_THE INPUT_

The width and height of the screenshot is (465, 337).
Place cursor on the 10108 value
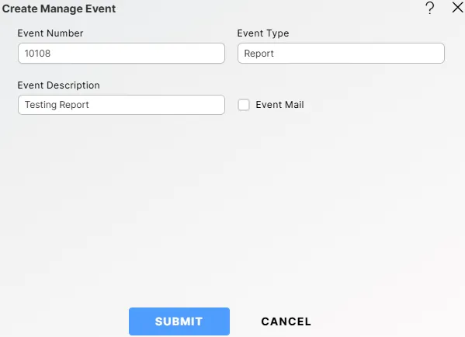click(37, 54)
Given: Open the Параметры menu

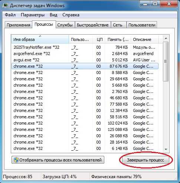Looking at the screenshot, I should click(33, 15).
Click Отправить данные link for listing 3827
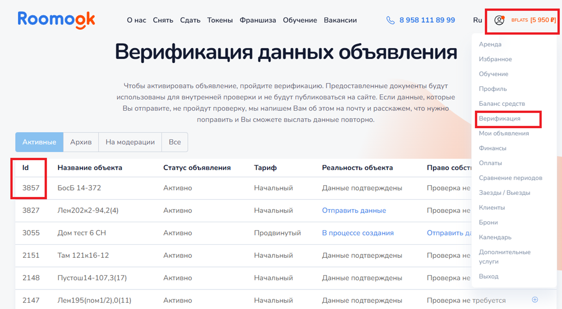Viewport: 562px width, 309px height. click(354, 211)
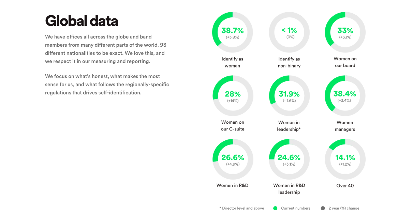The height and width of the screenshot is (213, 412).
Task: Click the Global data heading
Action: click(82, 21)
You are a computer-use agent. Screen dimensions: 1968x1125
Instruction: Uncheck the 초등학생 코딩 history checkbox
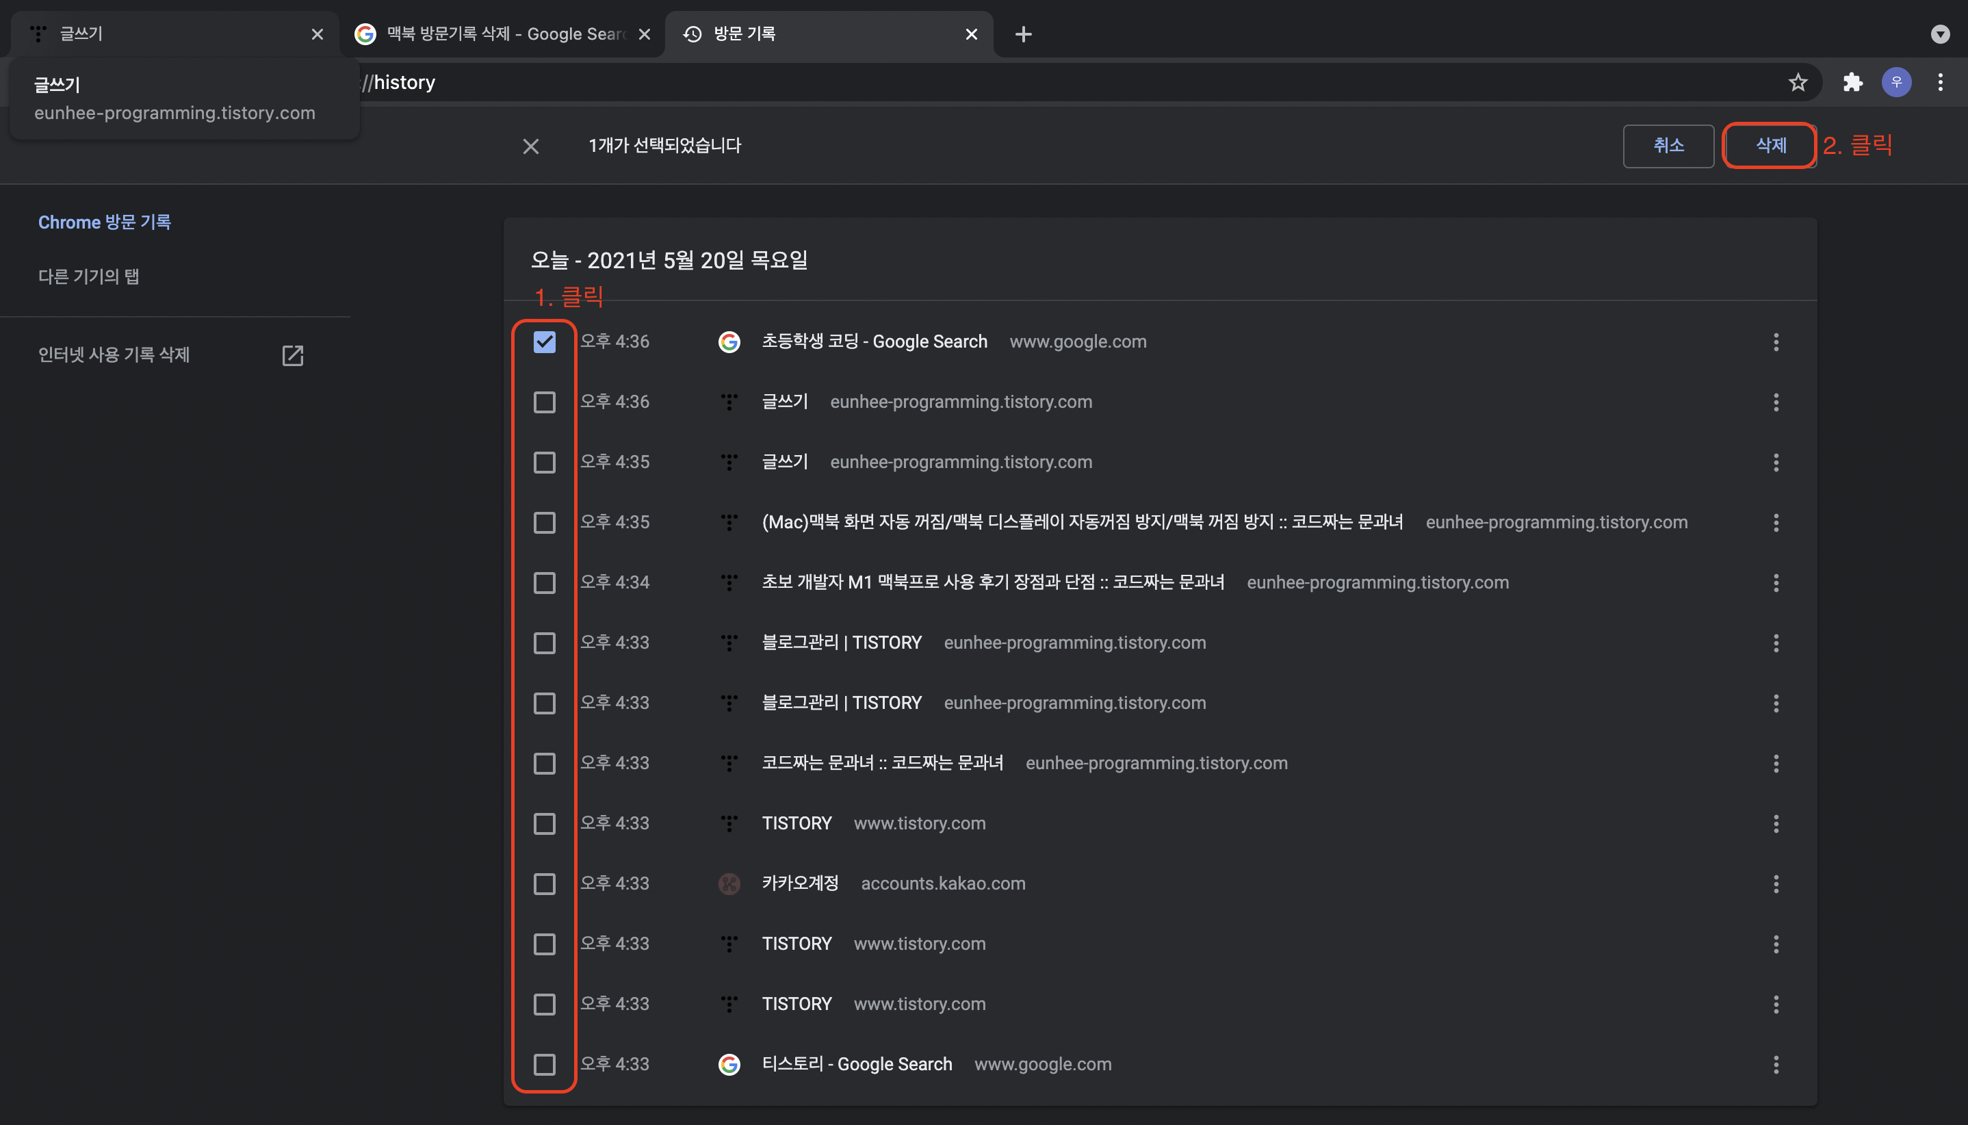(x=544, y=342)
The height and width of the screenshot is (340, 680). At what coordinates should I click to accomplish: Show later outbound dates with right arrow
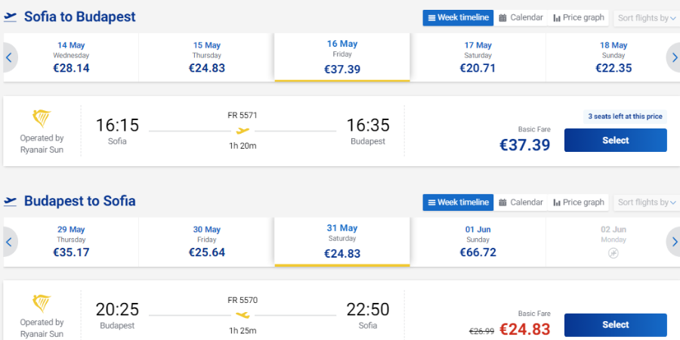pyautogui.click(x=674, y=57)
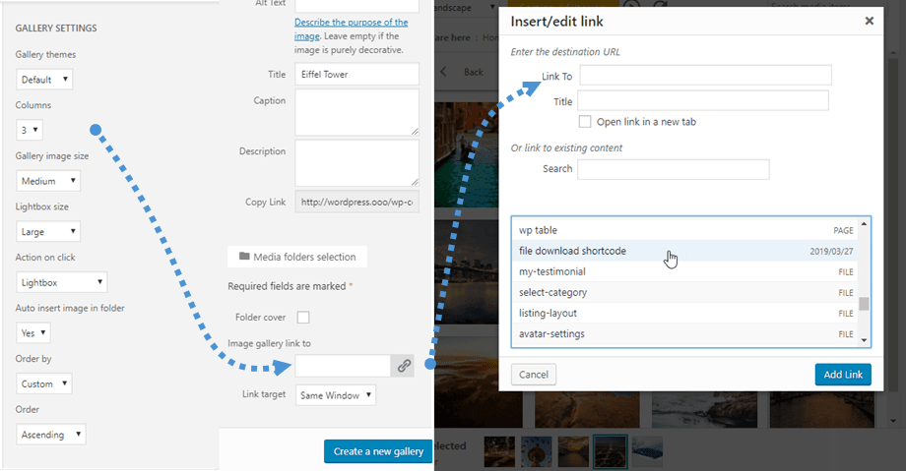Image resolution: width=906 pixels, height=471 pixels.
Task: Open the Gallery themes dropdown
Action: coord(44,79)
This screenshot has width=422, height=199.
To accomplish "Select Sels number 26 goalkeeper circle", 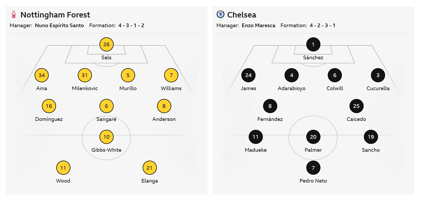I will 106,44.
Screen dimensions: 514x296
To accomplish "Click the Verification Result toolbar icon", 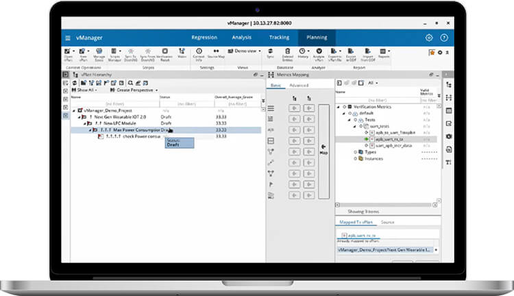I will tap(164, 53).
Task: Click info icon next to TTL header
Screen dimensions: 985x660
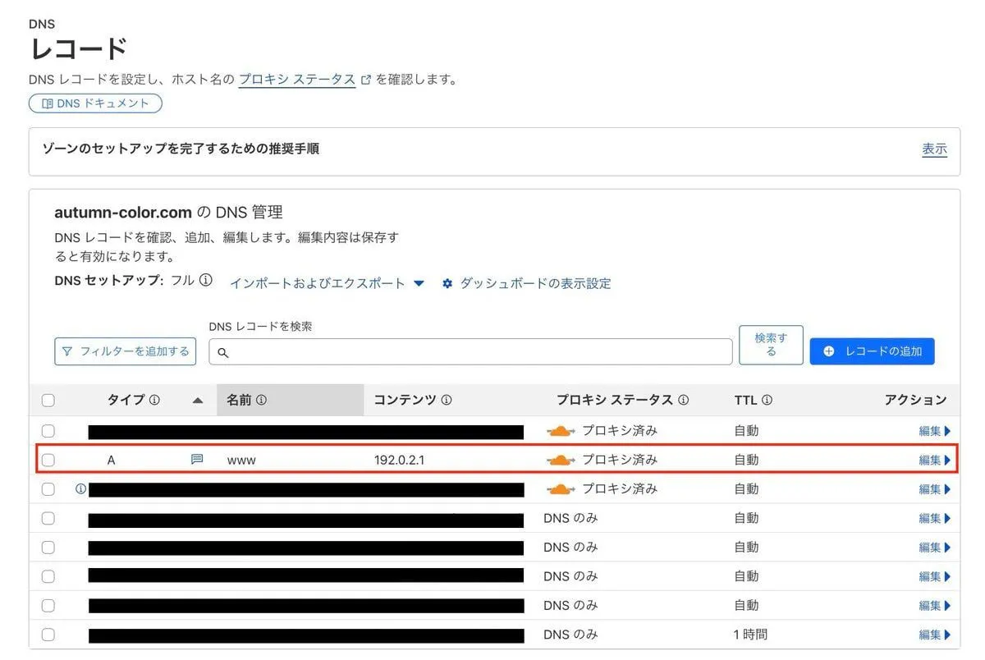Action: 767,401
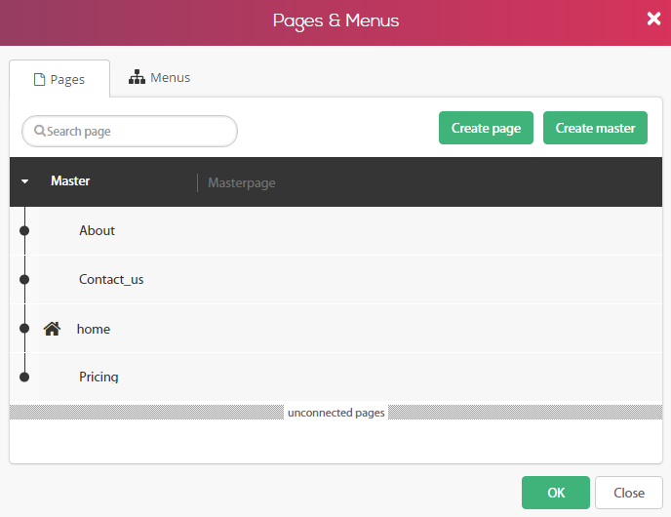Switch to the Menus tab

159,77
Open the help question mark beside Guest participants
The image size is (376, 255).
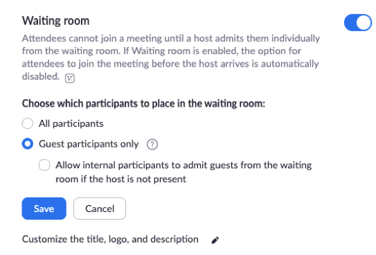[152, 144]
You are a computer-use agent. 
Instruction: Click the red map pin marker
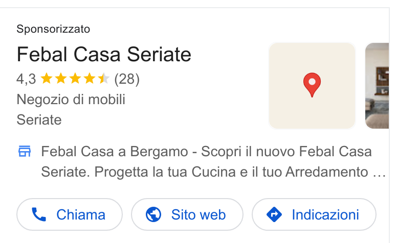pyautogui.click(x=312, y=85)
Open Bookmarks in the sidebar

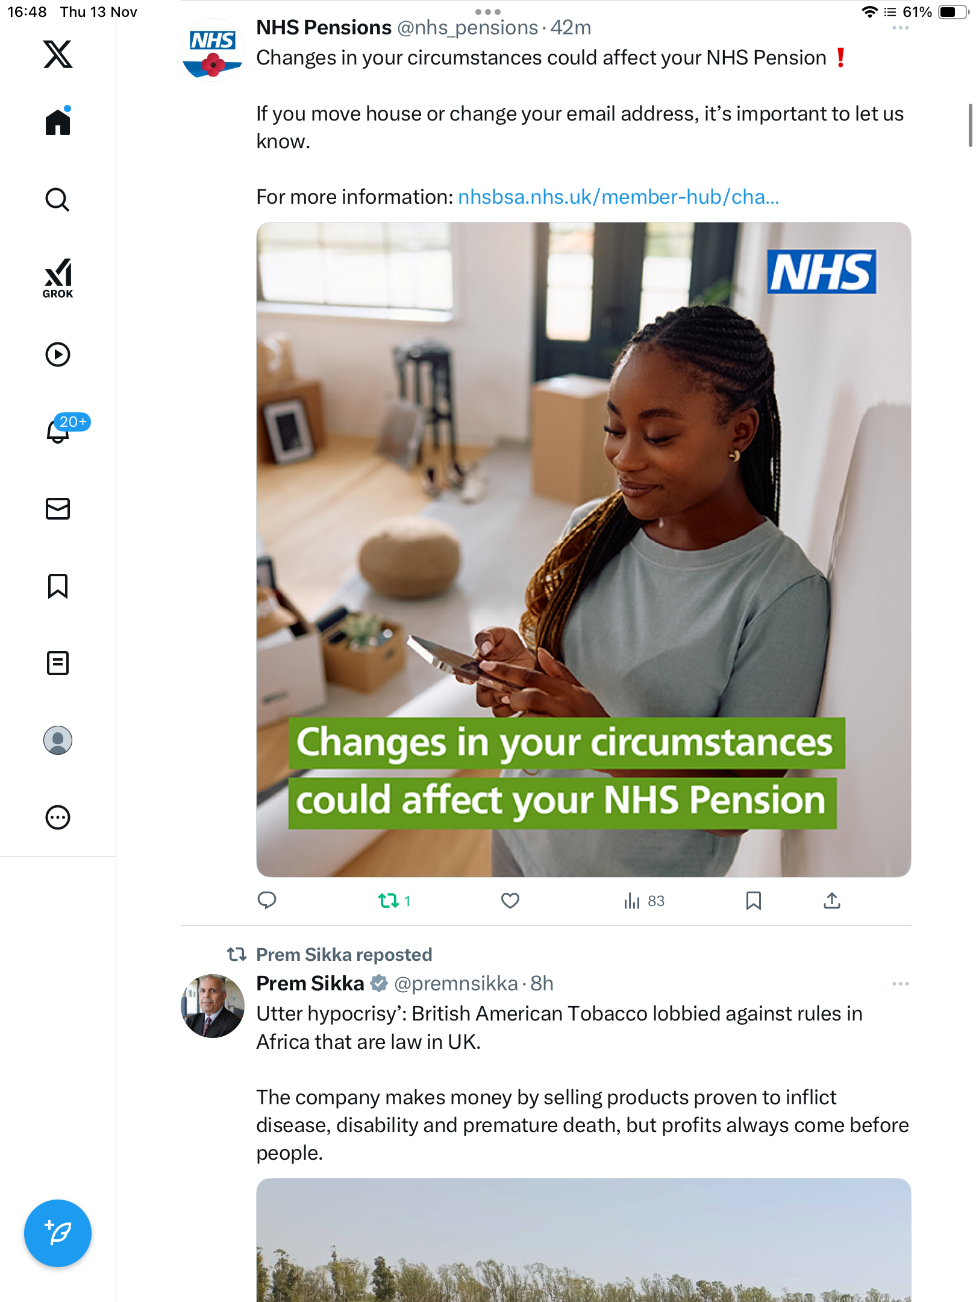(x=58, y=586)
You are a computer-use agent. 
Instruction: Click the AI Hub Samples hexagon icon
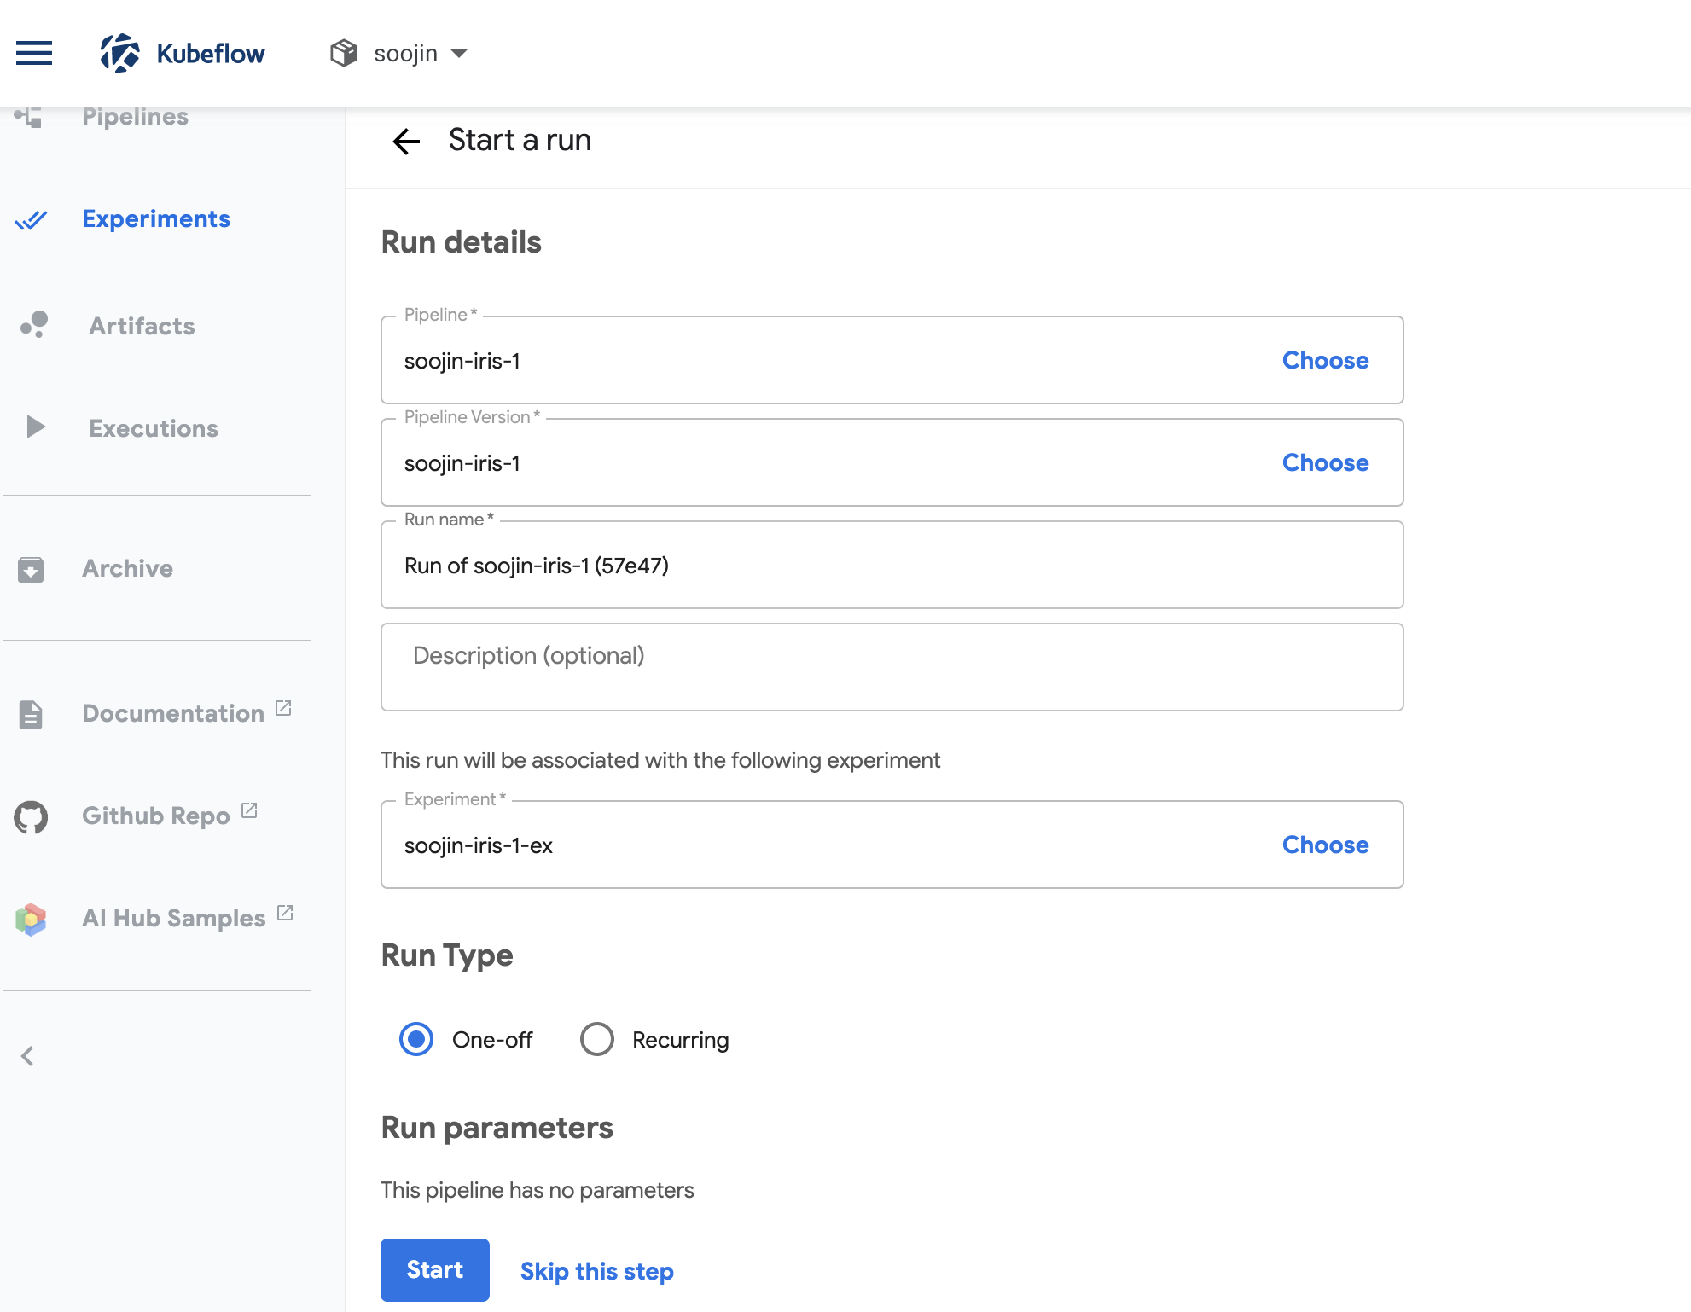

_TASK OBJECTIVE_
Copy out every line of the entries above that contains the word "Open". Letter case matters.

_WORKED ANSWER_
Given: Open the Параметры menu
Task: Open the Gallery themes dropdown
Open the help question mark beside Guest participants
Open Bookmarks in the sidebar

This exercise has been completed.